4.8. Chat Assistant

4.8.1. Description

The Chat Assistant is a feature of GEMINI which allows the user to interact with their uploaded reports. The interaction is as simple as asking a question in natural language. This is achieved by employing a Large Language Model (LLM). The core strength of this AI model is its ability to understand and generate natural language. The benefit of the Chat Assistant and more specifically the Retrieval-Augmented Generation (RAG) method, is the reduced manually search of documents.

4.8.2. Document Inventory

A prerequisite for the Chat Assistant is to provide the information in the form of text reports. Reports can be uploaded in PDF format through the REPORT application, located under the section INFO. This interface allows users to upload new reports and browse existing ones. When uploading a report, the user can enable the option “document is included for search” to make the report available to the Chat Assistant.

_images/application_rag_2.png — Fig. 4.1 By enabling the checkbox “document is included for search”, the uploaded report will be indexed and made available to the Chat Assistant for answering user questions.

4.8.3. Document Processing

Uploaded PDF files are automatically processed by the system. The text is extracted and split into small sections (chunks). Each chunk is transformed into a numerical representation (embedding) that allows efficient comparison with user questions. Each report is stored as a set of chunks in a database, dedicated for the Chat Assistant.

4.8.4. Retrieval & Generation

How the assistant finds relevant parts of the documents.
Two-step process: retrieval of context and generation of answer.
Overview of how similarity between questions and report content is calculated.

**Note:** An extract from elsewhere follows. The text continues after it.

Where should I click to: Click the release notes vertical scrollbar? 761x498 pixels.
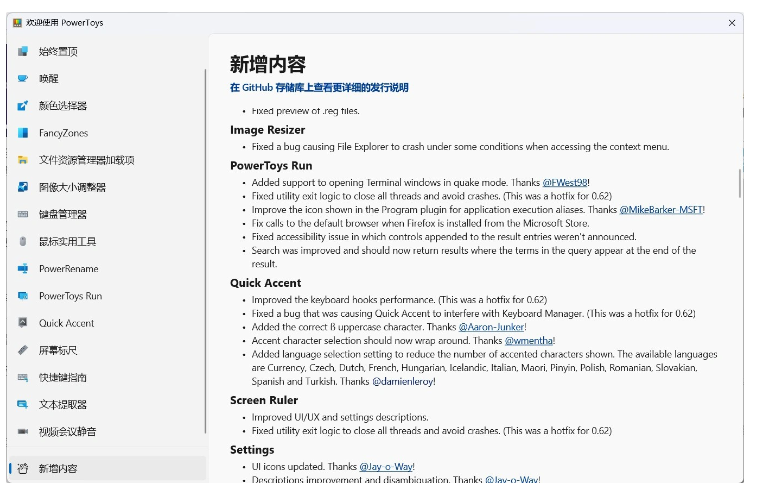click(x=739, y=182)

The Chat Assistant uses a two-step process called Retrieval-Augmented Generation:

_images/application_rag_1.png — Fig. 4.2 Schematic explaining the workflow of the Retrieval-Augmented Generation method. The process includes the indexing the documents, retrieving the context and generating the response.

Retrieval – The system finds parts of the reports that are similar to the user’s question.
The question is also converted into a numerical vector and compared to all embeddings of text extracted from the reports. A set of the most relevant chunks is selected. The selection of embeddings is a selection of parts of the text and will be the context for answering the question.
Generation – The context and the user’s question are processed by the LLM.
The model uses its ability to understand and generate natural language to identify the answer in the given context. The answer is generated by the LLM and returned on the Chat Assistant interface.

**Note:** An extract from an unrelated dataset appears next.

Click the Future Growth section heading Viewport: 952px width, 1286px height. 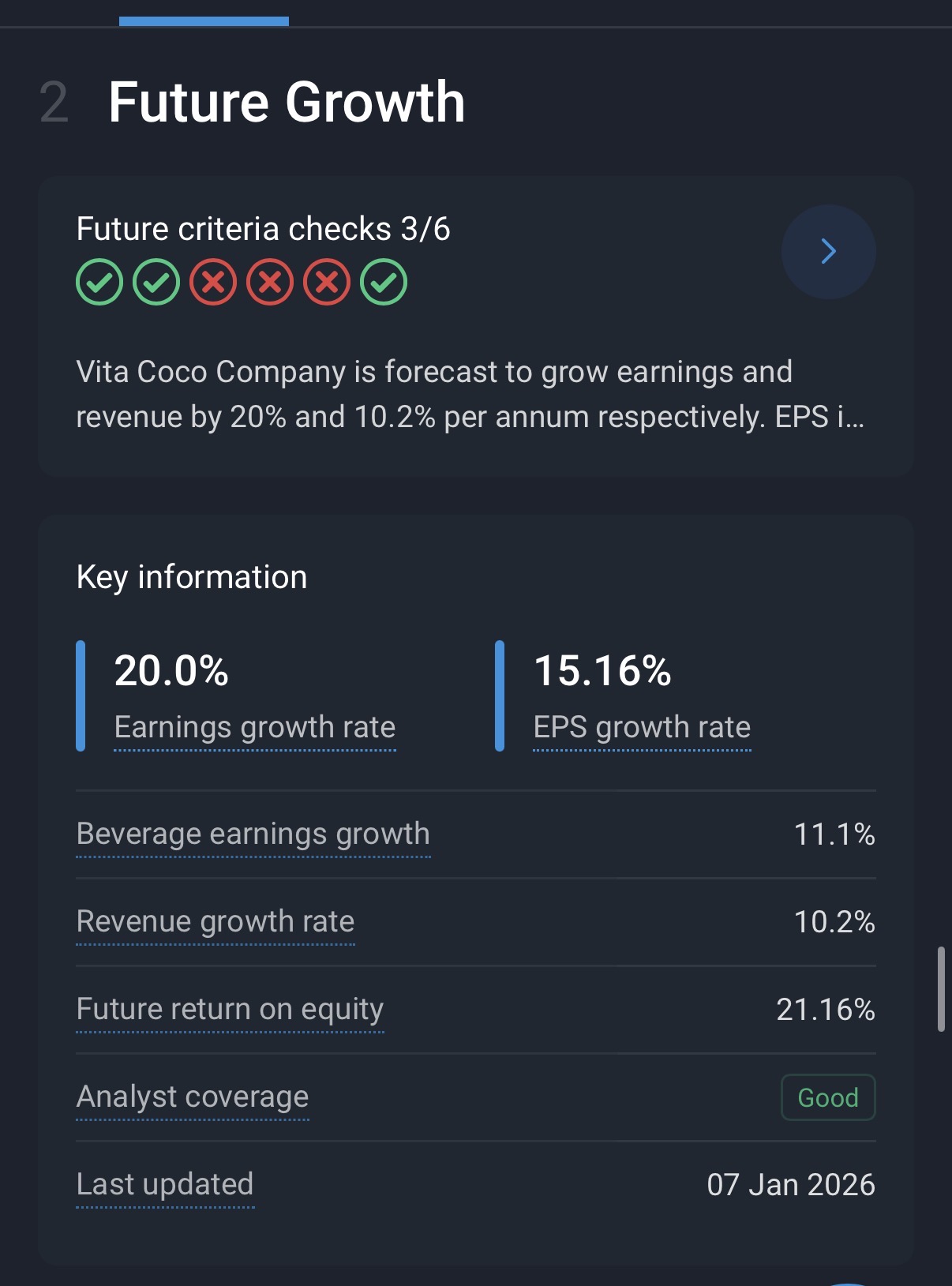[287, 103]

4.8.5. Answer Quality and Best Practices

Answering questions accurately is a challenging task for the Chat Assistant. The quality of the answers depends on several factors:

The clarity and specificity of the user’s question
The quality, structure, and formatting of the uploaded reports
The ability of the language model to interpret and reason over the retrieved content

Variations in document types and inconsistent formatting can make it harder for the system to retrieve the most relevant information. Likewise, unclear or overly complex questions may lead to less accurate or incomplete answers.

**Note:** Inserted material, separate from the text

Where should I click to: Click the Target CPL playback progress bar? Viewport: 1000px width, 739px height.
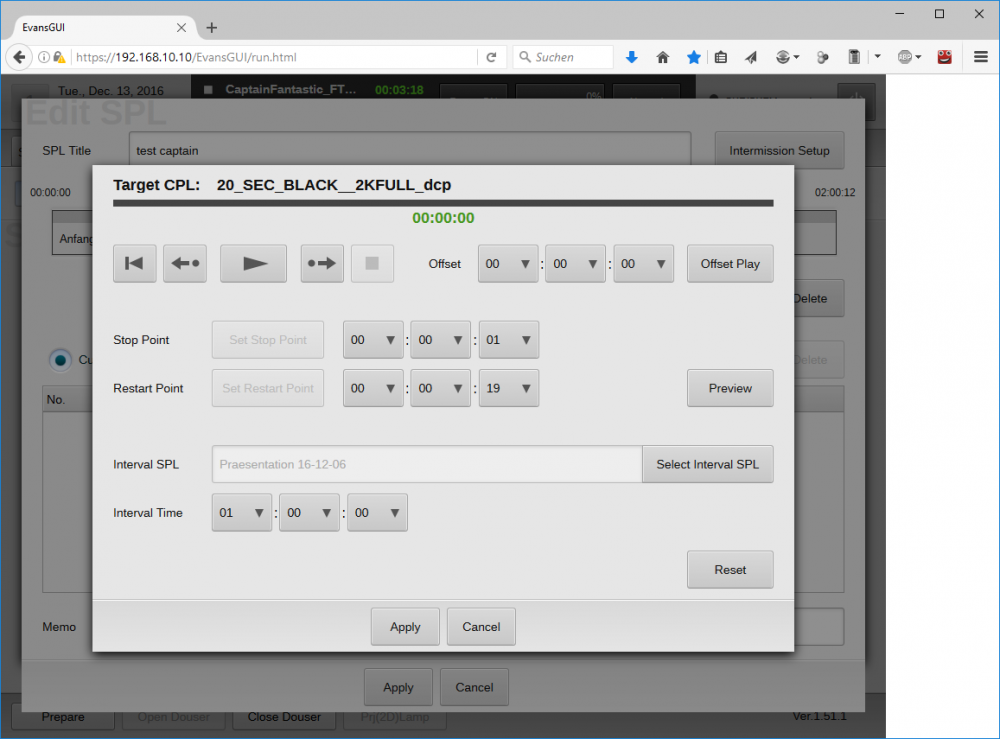(443, 203)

To improve the quality of responses, users are encouraged to:

Ask simple and specific questions
Use terminology that is likely to appear in the uploaded reports
Break down complex queries into smaller, focused questions when possible

For transparency and validation, the Chat Assistant includes a list of the document parts (citations) that were used to generate the answer. These citations allow users to:

Check the source of the information
Verify the accuracy of the AI-generated response
Identify which reports are most relevant to the question

By reviewing these citations, users can double-check critical information and explore related sections of the reports as needed. While the Chat Assistant is a powerful tool for extracting insights, it should be used as a support tool, especially when high-stakes or critical decisions are involved.